Another topic that’s been top of mind for many investors in recent years is the strength of Technology stocks, leading some to question the wisdom of diversifying into other sectors.

In fact, since 2017, Technology has been the top-performing U.S. sector in half of the years (four out of eight years). But notice what happened in the other four years: Energy dominated twice, while Health Care and Telecommunications each led once. No sector has maintained permanent leadership.

Top-performing annual sector performance (2017-2024)

Year Top-performing sector Annual Return
2017 Tech 34.27%
2018 Health Care 6.30%
2019 Tech 49.97%
2020 Tech 43.67%
2021 Energy 53.26%
2022 Energy 64.29%
2023 Tech 55.97%
2024 Telecomm 34.70%

Source: Bloomberg L.P. as of 12/31/2024. Past performance does not guarantee future results.

So, unless you have a crystal ball, investing in a variety of sectors may help you weather the ups and downs of individual industries.

Granted, QQQ has 64.03% of its portfolio in the top-performing Technology sector.7 While Technology has comprised a significant portion of QQQ’s portfolio, it has also allocated to sectors such as Consumer Discretionary, Health Care, and Industrials. Other sectors that QQQ may hold include Telecommunications, Consumer Staples, Basic Materials, Utilities, Energy, and Real Estate.

Data excerpts:
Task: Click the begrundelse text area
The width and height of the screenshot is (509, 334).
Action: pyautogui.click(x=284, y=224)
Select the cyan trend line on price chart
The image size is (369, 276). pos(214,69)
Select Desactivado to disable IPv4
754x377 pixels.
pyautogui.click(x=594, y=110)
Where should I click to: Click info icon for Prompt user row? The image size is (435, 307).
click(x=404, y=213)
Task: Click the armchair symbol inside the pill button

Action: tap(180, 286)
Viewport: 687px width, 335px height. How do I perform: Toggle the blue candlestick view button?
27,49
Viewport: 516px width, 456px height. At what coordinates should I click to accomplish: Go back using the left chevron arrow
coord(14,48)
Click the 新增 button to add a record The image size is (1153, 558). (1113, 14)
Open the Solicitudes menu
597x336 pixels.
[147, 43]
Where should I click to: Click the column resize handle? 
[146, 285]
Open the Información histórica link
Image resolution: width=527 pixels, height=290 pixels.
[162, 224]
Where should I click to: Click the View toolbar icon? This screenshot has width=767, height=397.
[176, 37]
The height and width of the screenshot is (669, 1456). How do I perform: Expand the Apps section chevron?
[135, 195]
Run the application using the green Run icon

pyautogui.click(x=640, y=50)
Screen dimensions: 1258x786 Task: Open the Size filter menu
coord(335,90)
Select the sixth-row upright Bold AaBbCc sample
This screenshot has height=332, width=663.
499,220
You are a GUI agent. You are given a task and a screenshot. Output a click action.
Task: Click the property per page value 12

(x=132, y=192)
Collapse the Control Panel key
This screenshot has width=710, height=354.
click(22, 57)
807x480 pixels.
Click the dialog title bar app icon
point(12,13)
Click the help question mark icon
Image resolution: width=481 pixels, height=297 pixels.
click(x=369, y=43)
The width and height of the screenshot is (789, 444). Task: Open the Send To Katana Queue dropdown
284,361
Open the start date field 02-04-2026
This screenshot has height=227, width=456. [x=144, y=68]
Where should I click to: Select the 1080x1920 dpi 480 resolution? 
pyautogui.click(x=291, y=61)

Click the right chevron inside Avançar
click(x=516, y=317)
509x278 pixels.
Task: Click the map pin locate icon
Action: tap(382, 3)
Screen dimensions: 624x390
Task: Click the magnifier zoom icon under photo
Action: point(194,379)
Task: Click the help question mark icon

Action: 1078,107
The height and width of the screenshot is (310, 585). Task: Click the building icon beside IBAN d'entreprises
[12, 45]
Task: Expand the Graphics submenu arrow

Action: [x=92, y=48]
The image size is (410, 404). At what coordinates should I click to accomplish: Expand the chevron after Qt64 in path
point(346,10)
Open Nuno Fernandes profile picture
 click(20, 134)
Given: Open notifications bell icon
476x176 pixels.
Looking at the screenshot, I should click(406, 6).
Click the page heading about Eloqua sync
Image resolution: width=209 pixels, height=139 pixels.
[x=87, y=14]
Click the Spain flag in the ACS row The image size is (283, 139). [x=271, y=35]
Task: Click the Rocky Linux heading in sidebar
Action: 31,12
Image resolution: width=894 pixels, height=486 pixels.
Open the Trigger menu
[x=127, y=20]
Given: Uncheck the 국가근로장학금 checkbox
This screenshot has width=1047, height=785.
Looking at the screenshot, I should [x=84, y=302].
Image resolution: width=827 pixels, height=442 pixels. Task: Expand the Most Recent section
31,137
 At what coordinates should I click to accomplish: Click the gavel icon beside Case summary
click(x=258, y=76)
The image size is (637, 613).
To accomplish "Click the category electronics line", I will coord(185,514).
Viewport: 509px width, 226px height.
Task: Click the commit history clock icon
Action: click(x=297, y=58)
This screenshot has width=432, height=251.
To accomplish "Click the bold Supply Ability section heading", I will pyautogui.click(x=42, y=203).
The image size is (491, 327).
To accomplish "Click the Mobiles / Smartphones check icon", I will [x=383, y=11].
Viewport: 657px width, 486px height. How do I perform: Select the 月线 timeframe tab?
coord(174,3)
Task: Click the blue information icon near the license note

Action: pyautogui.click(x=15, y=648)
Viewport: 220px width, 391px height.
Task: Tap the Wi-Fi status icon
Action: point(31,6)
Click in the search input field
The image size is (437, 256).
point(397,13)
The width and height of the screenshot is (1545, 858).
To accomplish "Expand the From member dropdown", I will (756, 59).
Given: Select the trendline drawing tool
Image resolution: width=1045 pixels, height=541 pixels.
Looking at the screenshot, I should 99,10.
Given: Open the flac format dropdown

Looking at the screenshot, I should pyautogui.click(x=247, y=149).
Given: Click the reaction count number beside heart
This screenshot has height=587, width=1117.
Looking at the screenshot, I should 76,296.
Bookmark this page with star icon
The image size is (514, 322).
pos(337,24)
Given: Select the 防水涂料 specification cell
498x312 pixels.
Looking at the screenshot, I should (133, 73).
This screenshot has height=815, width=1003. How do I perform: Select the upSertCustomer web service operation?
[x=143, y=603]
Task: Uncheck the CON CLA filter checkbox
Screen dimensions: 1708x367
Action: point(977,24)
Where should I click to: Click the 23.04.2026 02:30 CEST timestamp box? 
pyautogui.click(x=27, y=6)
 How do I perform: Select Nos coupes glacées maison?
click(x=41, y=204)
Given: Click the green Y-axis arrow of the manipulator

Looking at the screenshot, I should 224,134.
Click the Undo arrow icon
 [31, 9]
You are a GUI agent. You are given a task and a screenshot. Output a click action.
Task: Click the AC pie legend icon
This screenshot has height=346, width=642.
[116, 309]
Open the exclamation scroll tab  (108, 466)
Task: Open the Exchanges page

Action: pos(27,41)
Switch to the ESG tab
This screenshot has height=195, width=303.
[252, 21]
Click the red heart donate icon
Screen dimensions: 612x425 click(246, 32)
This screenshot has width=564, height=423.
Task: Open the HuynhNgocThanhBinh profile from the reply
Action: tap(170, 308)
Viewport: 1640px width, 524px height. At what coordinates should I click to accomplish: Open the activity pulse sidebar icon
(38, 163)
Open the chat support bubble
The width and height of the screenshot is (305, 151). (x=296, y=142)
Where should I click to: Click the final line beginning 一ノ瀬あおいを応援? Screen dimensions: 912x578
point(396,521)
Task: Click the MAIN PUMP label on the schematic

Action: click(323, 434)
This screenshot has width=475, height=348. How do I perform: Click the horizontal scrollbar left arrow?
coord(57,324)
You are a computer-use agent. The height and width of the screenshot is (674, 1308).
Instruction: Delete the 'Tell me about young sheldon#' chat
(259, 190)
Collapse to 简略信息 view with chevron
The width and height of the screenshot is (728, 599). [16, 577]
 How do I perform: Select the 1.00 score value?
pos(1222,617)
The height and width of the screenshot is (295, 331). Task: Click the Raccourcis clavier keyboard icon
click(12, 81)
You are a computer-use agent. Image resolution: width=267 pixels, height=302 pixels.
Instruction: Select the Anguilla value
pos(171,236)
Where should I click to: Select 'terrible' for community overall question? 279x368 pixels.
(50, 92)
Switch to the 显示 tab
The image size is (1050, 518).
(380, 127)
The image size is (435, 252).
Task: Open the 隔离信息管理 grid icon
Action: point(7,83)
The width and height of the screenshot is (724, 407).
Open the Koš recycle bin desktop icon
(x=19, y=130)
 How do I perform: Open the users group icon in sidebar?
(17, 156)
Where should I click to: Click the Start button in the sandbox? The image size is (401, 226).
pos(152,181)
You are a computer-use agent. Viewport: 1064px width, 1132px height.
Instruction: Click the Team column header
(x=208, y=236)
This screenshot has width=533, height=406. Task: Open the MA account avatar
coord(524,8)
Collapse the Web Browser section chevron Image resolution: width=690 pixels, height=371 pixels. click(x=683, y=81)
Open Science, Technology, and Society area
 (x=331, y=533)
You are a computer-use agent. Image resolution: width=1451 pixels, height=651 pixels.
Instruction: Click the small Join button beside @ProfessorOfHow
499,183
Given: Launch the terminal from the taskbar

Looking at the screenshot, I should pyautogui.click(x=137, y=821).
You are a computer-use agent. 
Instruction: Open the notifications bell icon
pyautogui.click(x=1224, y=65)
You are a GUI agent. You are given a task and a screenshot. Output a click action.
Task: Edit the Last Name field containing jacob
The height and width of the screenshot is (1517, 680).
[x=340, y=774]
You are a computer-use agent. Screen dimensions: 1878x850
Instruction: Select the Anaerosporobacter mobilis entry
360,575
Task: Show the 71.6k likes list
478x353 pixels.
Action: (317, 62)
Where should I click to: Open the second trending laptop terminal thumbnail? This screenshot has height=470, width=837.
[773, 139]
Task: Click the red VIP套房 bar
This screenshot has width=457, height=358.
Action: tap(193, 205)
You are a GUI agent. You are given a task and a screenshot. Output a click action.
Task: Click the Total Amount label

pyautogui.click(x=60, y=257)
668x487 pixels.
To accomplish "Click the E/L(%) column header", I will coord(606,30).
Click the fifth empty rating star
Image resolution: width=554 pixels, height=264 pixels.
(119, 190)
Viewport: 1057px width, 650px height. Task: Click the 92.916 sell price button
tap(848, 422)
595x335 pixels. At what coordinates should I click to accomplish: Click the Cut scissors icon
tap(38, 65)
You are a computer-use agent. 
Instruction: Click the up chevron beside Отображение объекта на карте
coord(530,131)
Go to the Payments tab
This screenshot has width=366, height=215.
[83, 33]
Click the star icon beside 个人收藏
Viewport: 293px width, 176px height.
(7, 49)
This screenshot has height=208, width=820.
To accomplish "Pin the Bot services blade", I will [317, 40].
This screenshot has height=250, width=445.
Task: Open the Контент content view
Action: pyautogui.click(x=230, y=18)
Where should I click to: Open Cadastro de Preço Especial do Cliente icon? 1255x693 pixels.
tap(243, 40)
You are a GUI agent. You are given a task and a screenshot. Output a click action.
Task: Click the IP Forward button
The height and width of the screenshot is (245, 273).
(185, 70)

Required action 1:
From the passage on sector performance, extract the words from "Source: Bloomberg L.P." to "of individual industries.".
Required action 2:
Answer these about the passage on sector performance:
(a) Which sector was the top performer in 2018?
(b) What annual return did Energy post in 2022?
(c) What percentage of QQQ's portfolio is in the Technology sector?
Rely only on the passage on sector performance, not on the rows.

Answer 1:
Source: Bloomberg L.P. as of 12/31/2024. Past performance does not guarantee future results.

So, unless you have a crystal ball, investing in a variety of sectors may help you weather the ups and downs of individual industries.

Answer 2:
(a) Health Care
(b) 64.29%
(c) 64.03%